Прикрыв дверь, я подошла к своей полке. Бахромчатые книги глядели на меня доверчиво, в их лицах сияло непорушенное достоинство: стоящие на этой полке были живыми. Едва касаясь, я гладила переплеты: нельзя, чтобы они слышали про совмещение . Так я подумала и усмехнулась, но с упорством, защищающим душу, снова повторила про себя – живые. Рядом с ними я чувствовала себя взрослой. «С чего бы это? – сев в кресло, я задумалась. – Эти книги пришли оттуда , здесь они оказались случайно, если бы не стечение обстоятельств – им самим нашу границу не перейти. Все живущие здесь в сравнении с ними – хитрецы. Это и есть – взрослые». Теперь я думала о них как о детях: если услышат о словесных хитростях, о том, чтобы говорить одно, а думать другое, так, как умеем мы (рука уполномоченного гэбэшника складывалась в троеперстие), они переймут, и тогда из давнего, непорушенного языка, не похожего на наш – то грубый, то двоедушный, – вытечет вон все его сияние. Глупая мысль о том, что я – мать-одиночка, мешала сосредоточиться. Сидя в кресле, я приложила руку к животу, словно, глядя на светлые книги, стоящие ровным рядом, чувствовала себя женщиной, которой предстояло родить. Я думала о том, что в шутке о матери-одиночке нет глупости. Она была умной, словно теперь, вопреки грубому кухонному разговору, все зависело от моего решения, и перед этим решением я стояла одна. О моих бахромчатых книгах я думала как о здоровых детях, которые рождались и росли в другом мире, далеко отстоящем от нашего: наше уродство, переданное с потоками пролитой крови, обошло их стороной. «Женщина спасается деторождением…» – теперь я понимала и принимала. Они родились далеко, дальше, чем я могла дотянуться, но все-таки они здесь – самые главные из них. Они пришли из другого мира, недостижимого и эфемерного, по крайней мере, для меня. Муж уезжает и возвращается, взад-вперед пересекает границу, но это – это ровно ничего не меняет – Женева, Париж: хитрые и двоедушные выдумки. На самом деле этого нет. Другой мир: туда и обратно – клиническая смерть. Случается время от времени с некоторыми, но по-настоящему: уехать туда – значит, исчезнуть для нашего здешнего мира, умереть.

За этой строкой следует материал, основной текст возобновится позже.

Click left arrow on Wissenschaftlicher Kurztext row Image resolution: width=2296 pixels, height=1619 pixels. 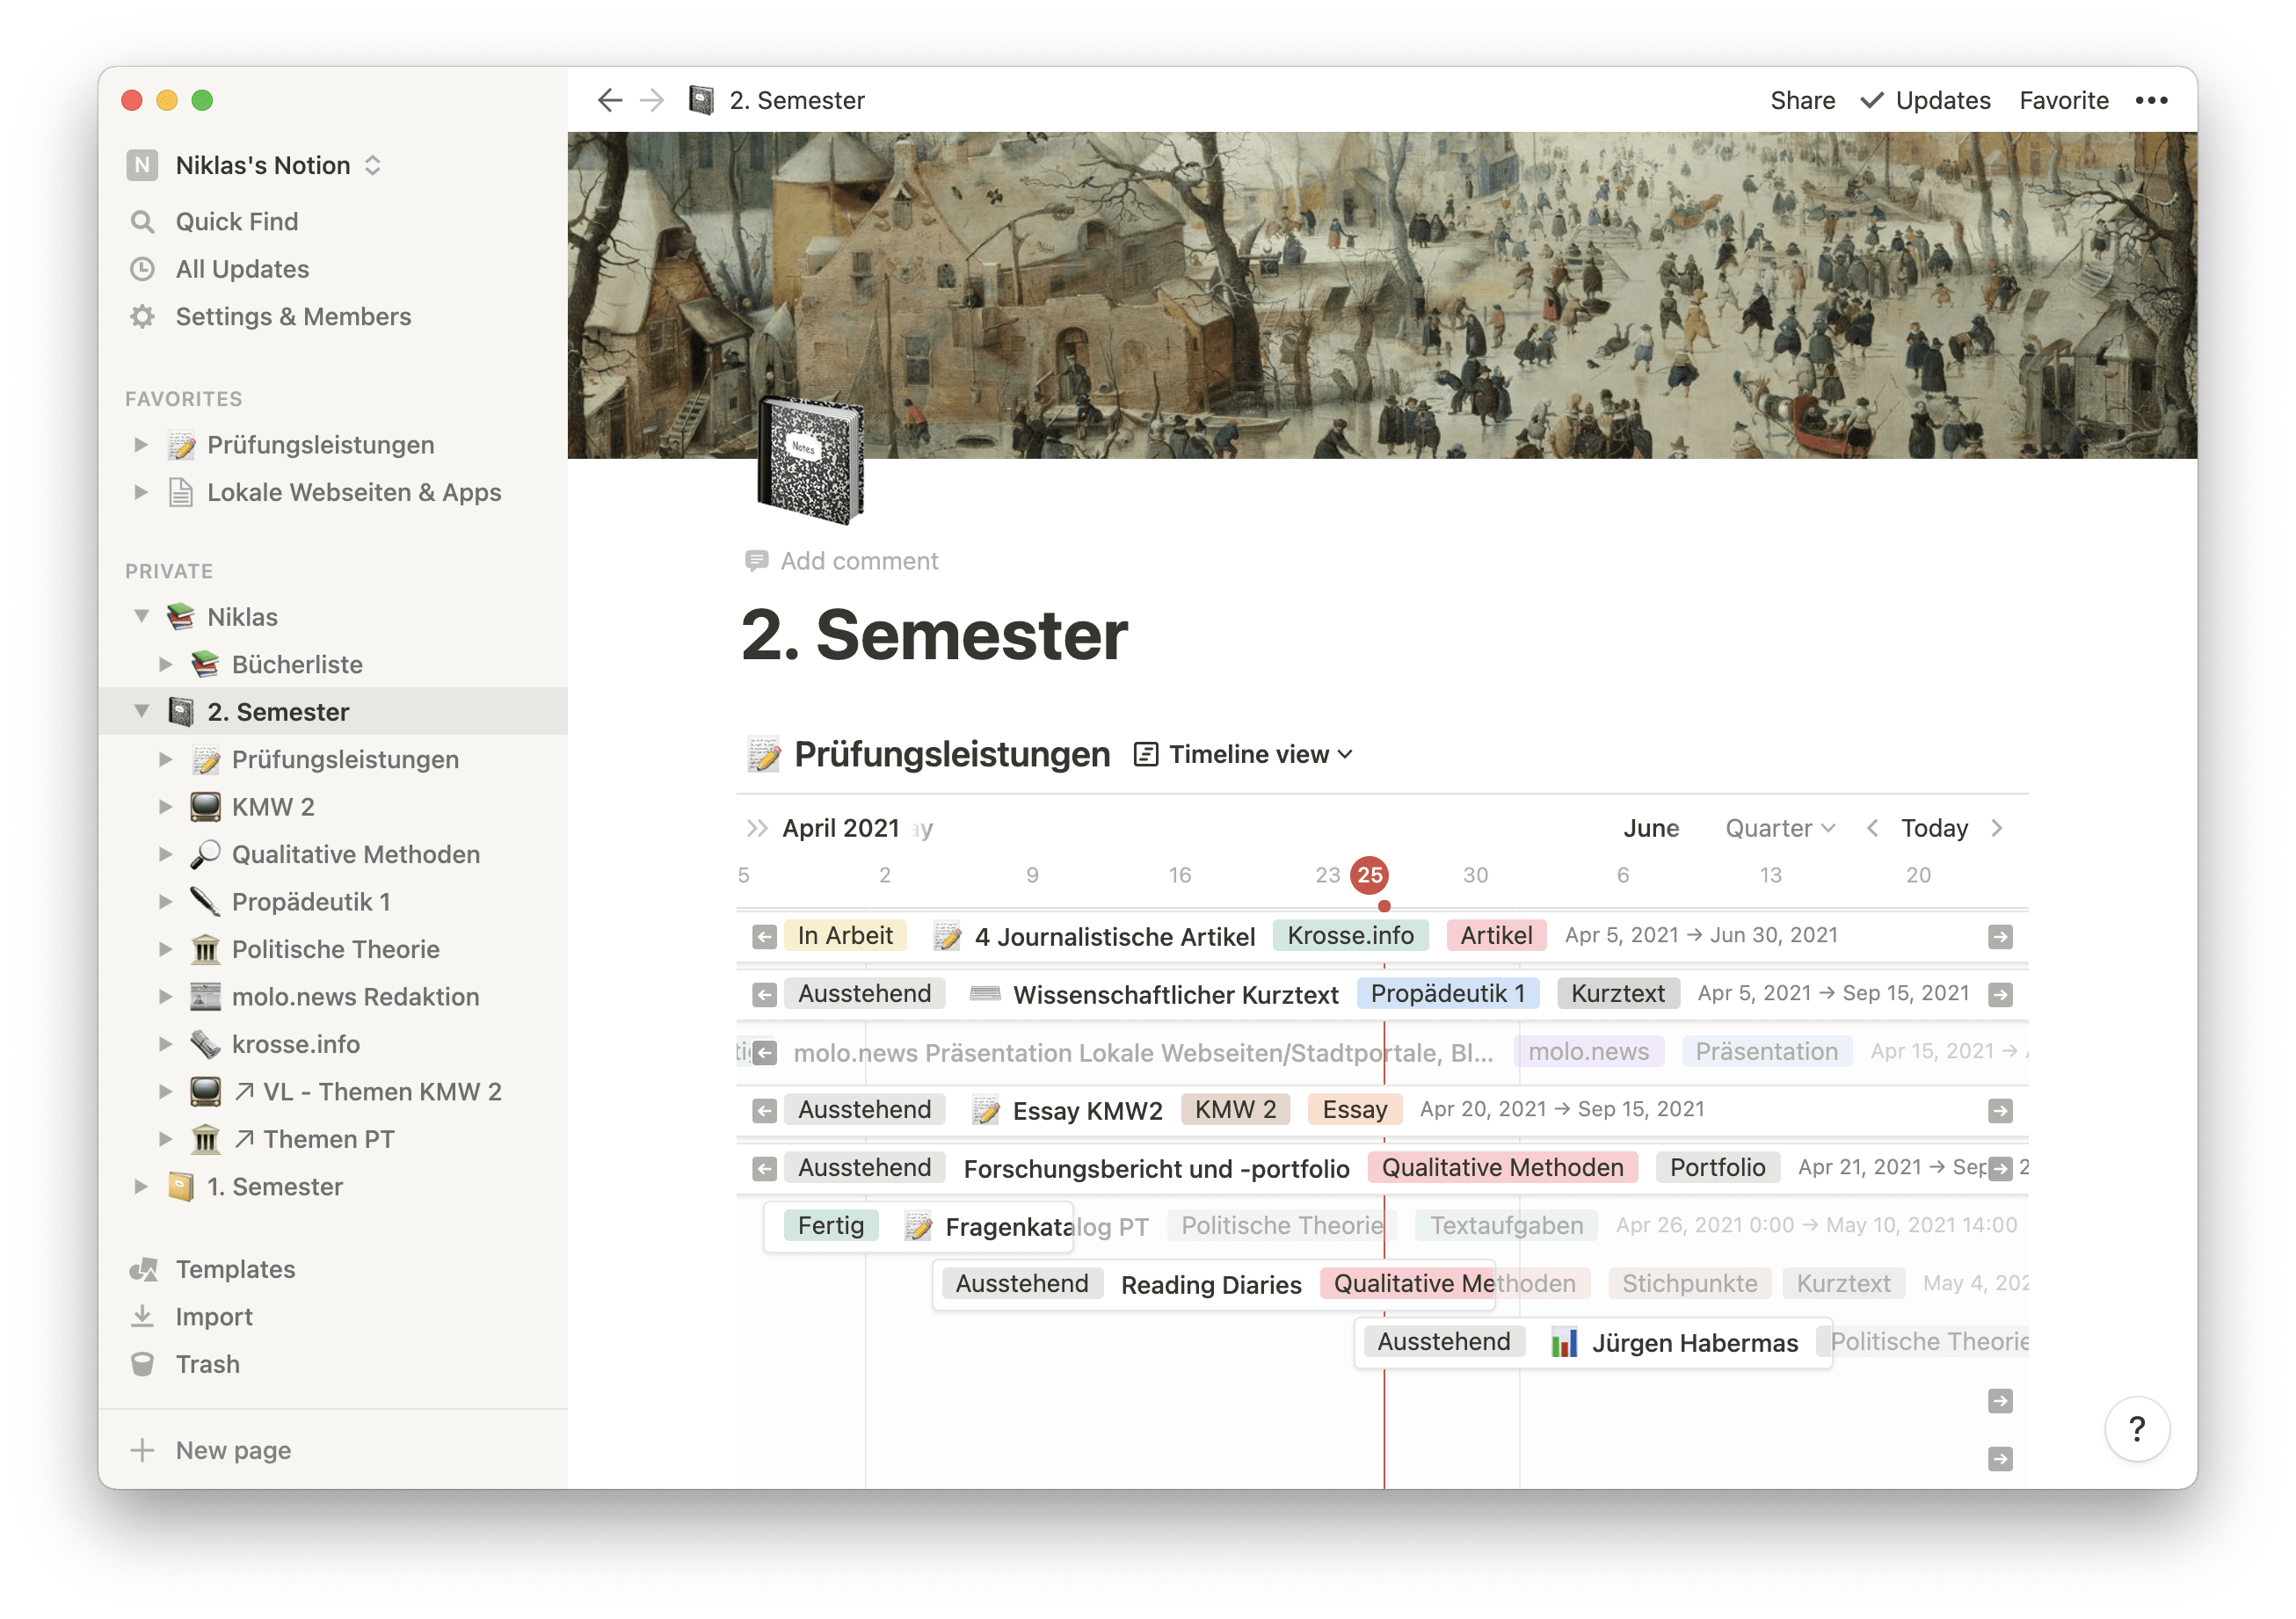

Два разных мира, несовместимых и неслиянных: все, что приходит оттуда, здесь, в нашем мире, рождается заново, а значит, и мои бахромчатые книги: являясь сюда, они должны будут заново родиться. Странным образом, словно именно я стояла на грани, разделяющей оба мира, я чувствовала их во чреве: нерожденные младенцы, они слушали моими ушами. Нельзя, чтобы слышали дурное. Темная мысль о материнстве летела вперед. Рано или поздно они вырастут и уйдут от меня, не вполне прозревая будущее, это я знала наверное, но знала и другое: от меня одной зависело, какими они уйдут. «Ничего, одна, так одна, выращу…» Другие книги смотрели на меня настороженно, но за них, разрезанных фабричным способом, я не бралась отвечать. Выходя, я осторожно прикрыла дверь, словно выходила из будущей детской.
Дни шли чередом, и моя привычка заглядывать в бахромчатые книги, разрезанные моими руками, укоренилась. Прислушиваясь к их голосам, я, не то спасаясь от мыслей об одиноком материнстве, не то сама возвращаясь в детство, видела мир как будто заново – отрывочным и несовмещенным. Привычный смысл, открытый в известной последовательности слов и мыслей, отвращал меня. Хватая через край, я сторонилась любого – явленного прежде – смысла. «Когда они все родятся для нашего мира, их смысл изменится: под влиянием нашего, опороченного, он станет другим…» Теперь я проводила много времени за странным занятием, цель которого пока что не могла себе объяснить: вынув фразу из контекста, я принималась обдумывать ее так и этак, нимало не заботясь о том, чтобы в мыслях своих воссоздать ее в том смысловом окружении, в котором она – под авторским пером – рождалась на свет. Сначала я называла это занятие игрой.